EXERCISE DESCRIPTION
Set down again exactly the lines of the listing below that fall between the line holding "All [heading] (608, 435)" and the line holding "Merrill Lynch Wealth", inclusive.

◆ ◆ ◆ ◆ ◆

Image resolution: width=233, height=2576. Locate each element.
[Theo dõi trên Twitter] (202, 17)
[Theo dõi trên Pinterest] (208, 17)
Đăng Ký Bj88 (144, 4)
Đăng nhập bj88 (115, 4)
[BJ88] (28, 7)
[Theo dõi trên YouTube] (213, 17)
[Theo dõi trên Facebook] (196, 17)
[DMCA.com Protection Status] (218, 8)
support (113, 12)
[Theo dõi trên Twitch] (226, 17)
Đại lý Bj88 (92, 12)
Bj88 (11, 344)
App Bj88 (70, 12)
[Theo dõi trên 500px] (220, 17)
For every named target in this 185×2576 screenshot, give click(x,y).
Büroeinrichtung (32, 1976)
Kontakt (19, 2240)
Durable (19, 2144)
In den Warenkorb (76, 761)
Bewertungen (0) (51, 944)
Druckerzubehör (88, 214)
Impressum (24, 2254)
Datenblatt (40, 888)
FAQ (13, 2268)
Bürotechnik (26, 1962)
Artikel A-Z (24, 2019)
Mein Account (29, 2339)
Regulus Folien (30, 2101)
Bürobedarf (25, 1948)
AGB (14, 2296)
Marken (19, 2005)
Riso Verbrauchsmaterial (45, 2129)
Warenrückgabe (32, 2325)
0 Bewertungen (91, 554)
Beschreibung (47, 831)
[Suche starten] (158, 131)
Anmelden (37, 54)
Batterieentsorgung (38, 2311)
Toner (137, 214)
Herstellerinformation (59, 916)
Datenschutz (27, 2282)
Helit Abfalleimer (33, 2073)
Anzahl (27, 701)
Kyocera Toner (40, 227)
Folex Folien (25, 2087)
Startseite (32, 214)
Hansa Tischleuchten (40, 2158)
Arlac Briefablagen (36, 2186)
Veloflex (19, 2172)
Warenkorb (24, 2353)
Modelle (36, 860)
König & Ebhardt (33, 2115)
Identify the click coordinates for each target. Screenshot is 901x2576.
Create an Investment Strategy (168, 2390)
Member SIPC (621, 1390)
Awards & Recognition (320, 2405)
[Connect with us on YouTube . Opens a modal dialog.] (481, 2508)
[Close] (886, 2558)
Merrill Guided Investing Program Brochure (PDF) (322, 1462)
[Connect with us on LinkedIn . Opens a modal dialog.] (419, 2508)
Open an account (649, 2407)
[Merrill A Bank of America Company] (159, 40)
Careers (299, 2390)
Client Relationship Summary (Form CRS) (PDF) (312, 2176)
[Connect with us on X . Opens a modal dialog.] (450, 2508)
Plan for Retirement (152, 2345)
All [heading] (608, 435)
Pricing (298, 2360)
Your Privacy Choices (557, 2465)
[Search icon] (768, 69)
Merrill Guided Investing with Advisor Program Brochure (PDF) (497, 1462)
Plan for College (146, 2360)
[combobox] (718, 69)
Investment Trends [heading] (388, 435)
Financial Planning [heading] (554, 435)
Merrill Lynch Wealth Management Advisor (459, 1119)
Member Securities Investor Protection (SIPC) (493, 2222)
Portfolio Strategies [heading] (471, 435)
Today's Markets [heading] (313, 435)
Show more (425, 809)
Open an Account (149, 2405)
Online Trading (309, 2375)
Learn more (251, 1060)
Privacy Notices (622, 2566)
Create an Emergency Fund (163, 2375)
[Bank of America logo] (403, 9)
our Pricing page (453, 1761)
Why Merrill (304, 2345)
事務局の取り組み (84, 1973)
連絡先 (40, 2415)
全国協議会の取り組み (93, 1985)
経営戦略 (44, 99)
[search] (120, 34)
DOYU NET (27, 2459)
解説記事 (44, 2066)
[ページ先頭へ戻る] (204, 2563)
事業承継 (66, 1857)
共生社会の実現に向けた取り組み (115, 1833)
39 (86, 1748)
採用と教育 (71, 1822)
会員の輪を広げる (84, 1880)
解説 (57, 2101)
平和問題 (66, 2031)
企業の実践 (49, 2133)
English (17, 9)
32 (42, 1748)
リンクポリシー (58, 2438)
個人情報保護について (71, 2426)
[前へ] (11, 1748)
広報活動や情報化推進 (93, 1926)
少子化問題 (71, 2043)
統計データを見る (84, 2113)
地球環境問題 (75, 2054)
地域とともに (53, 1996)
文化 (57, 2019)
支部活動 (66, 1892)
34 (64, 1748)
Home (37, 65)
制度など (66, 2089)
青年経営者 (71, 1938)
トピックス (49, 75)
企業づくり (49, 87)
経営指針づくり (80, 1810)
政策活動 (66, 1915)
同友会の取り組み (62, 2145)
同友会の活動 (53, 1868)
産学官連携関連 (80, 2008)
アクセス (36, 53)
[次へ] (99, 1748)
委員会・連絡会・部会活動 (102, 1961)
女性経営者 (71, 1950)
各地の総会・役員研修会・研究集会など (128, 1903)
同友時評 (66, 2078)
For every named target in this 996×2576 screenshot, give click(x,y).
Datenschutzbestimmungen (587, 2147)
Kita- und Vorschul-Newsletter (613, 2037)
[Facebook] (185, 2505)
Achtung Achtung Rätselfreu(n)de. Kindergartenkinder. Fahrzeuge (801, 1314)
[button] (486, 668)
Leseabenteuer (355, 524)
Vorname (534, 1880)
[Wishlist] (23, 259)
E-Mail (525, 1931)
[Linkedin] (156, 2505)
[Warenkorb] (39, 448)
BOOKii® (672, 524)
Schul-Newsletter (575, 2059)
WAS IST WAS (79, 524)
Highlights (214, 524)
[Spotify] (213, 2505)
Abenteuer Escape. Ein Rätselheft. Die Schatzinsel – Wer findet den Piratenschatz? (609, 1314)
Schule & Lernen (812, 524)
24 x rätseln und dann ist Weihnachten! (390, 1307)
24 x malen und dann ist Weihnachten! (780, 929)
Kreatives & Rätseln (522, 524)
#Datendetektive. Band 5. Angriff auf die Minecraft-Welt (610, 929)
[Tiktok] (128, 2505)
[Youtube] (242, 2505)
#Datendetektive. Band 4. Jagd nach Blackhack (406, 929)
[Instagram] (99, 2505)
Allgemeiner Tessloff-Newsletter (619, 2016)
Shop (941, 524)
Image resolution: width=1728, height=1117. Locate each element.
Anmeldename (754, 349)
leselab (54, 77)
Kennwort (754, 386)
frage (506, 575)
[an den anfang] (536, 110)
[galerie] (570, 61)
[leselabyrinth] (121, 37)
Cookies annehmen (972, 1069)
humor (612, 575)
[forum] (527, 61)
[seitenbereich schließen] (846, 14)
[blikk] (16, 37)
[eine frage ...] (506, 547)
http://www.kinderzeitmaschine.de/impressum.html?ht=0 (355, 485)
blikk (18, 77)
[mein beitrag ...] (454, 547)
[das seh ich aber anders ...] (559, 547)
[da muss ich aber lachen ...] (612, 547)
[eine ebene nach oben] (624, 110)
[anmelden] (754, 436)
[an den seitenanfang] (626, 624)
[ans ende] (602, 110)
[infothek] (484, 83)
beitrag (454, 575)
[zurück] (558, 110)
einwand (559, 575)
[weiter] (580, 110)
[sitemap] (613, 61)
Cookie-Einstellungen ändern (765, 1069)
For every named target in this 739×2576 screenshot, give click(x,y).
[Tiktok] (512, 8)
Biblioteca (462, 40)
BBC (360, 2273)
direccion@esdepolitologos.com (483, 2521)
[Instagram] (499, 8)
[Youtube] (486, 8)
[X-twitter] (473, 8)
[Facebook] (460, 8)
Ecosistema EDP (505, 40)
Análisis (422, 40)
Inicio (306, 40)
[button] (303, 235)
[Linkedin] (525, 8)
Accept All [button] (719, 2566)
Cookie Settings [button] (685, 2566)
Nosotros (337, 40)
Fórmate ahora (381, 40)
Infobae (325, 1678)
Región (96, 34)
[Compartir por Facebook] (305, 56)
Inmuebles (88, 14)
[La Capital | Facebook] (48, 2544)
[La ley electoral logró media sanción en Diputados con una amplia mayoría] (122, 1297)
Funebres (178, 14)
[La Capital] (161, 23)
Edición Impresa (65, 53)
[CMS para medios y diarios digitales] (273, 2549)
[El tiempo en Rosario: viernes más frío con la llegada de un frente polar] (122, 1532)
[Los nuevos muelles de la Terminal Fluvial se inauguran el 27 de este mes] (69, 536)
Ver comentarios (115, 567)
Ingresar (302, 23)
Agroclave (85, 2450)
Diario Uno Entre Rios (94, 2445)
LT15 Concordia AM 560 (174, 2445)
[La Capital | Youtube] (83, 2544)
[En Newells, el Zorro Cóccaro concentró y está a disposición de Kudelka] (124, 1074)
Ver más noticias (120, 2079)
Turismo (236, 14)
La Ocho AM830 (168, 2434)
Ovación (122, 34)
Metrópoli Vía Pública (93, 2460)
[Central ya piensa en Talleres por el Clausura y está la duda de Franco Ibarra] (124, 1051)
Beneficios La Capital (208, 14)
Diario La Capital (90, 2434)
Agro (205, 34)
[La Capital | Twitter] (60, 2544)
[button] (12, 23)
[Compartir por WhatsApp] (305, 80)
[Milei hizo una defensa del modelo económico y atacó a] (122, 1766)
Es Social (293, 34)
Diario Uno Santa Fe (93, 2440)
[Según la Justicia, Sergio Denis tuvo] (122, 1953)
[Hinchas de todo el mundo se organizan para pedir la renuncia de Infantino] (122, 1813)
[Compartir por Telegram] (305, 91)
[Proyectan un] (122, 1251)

◆ ◆ ◆ ◆ ◆

EXERCISE SOLUTION
All [heading] (608, 435)
Pricing (298, 2360)
Your Privacy Choices (557, 2465)
[Search icon] (768, 69)
Merrill Guided Investing with Advisor Program Brochure (PDF) (497, 1462)
Plan for College (146, 2360)
[combobox] (718, 69)
Investment Trends [heading] (388, 435)
Financial Planning [heading] (554, 435)
Merrill Lynch Wealth Management Advisor (459, 1119)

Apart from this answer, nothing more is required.